- UK Film Poster
- Directed by: Jamie Adams
- Written by: Jamie Adams
- Produced by: Maggie Monteith; Jason Maza;
- Starring: Cobie Smulders; Richard Elis; Jessica Hynes;
- Cinematography: Bet Rourich
- Edited by: Jamie Adams; Mike Hopkins;
- Music by: Ashley Adams; James Walsh;
- Release date: 7 September 2018;
- Running time: 95 minutes
- Country: United Kingdom
- Language: English

= Songbird (2018 film) =

2018 comedy film

Songbird, also alternatively titled Alright Now, is a 2018 British comedy-drama film written, and directed by Jamie Adams. It stars Cobie Smulders, Richard Elis and Jessica Hynes. The film depicts the story of a rock singer who leaves her popular indie band and enrolls in a university's marine biology program. The film was improvised, and shot in the course of five days.

== Plot ==
The plot follows Joanne Skye, a rock musician who once had a promising career as the lead singer of a popular indie band. However, her life takes a turn, and she finds herself struggling in her personal and professional life. Joanne decides to enroll in university, hoping to revitalize her music career and discover a new sense of purpose.

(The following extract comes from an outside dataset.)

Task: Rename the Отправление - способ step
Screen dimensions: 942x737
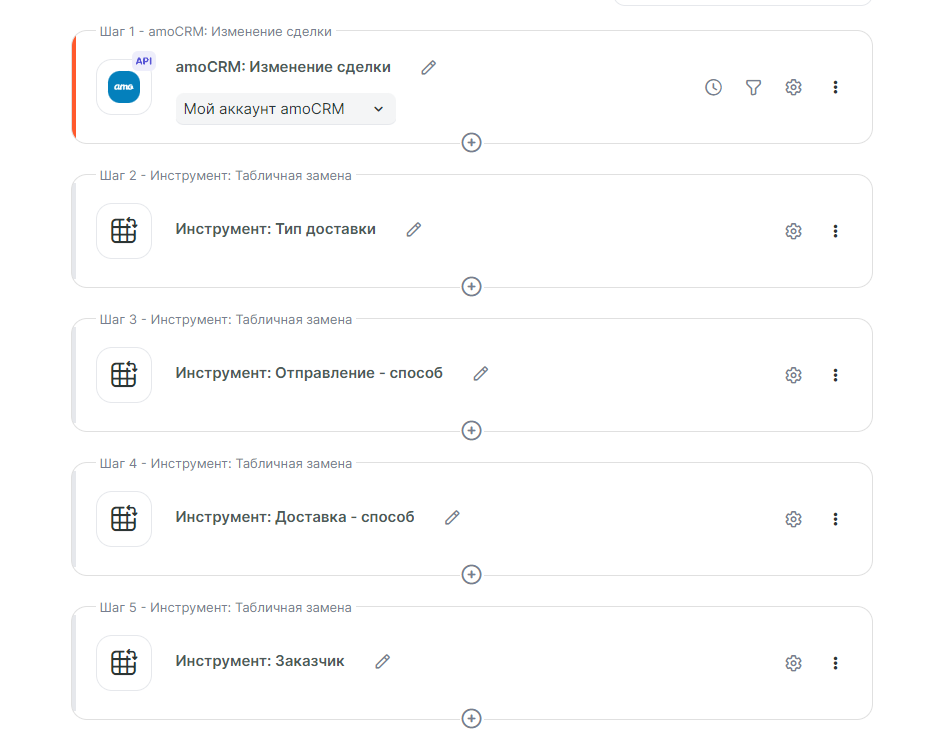Action: [481, 373]
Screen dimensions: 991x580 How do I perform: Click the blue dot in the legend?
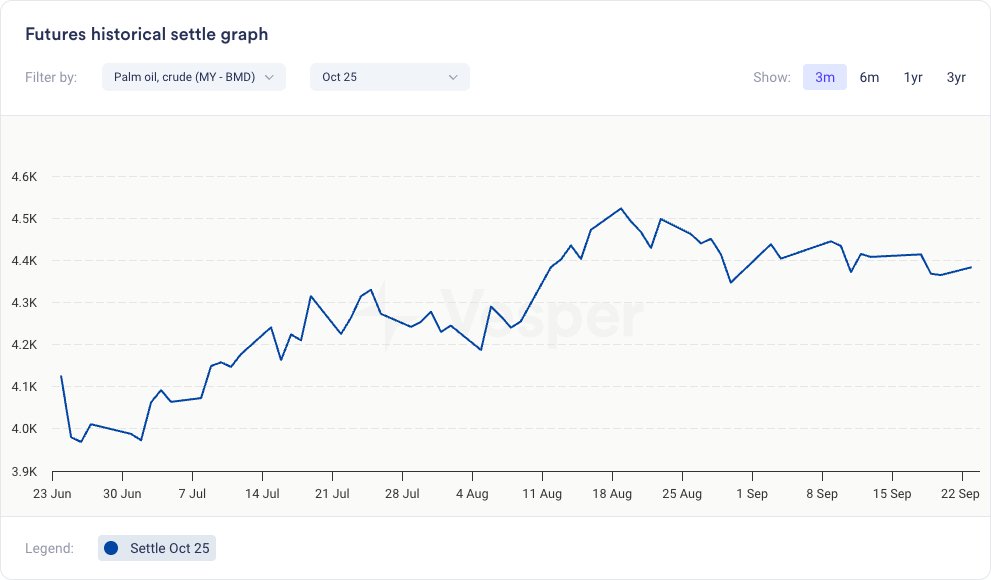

As Joanne navigates the challenges of student life and tries to find her place in the music scene once again, she undergoes a journey of self-discovery. The film explores themes of second chances, personal growth, and the pursuit of one's passion. Joanne's interactions with fellow students and her attempts to reconnect with her musical roots contribute to the overall narrative of the film.

==Cast==
- Cobie Smulders as Joanne Skye
- Richard Elis as Pete
- Jessica Hynes as Sara
- Laura Patch as Kelly
- Daisy Haggard as Olivia
- Emily Atack as Mandy
- Noel Clarke as Larry
- Holli Dempsey as Tara
- Mandeep Dhillon as Susie
- Tara Lee as Hannah

==Release==
Alright Now was released in select theatres in United States, and on video on demand on 7 September 2018. The Film Premiered at Edinburgh International Film Festival in 2018 and screened at the Moscow Film Festival the same Year.

The film was broadcast on Sky Cinema in the UK & Eire.

==Reception==
Andrew McArthur of The People's Movies.com gave the film 3 out of 5. LA Times Critic Kate Walsh noted that "Richard Elis brings a sweetness and humility to his character...he grounds the swirling silliness in a recognisable reality."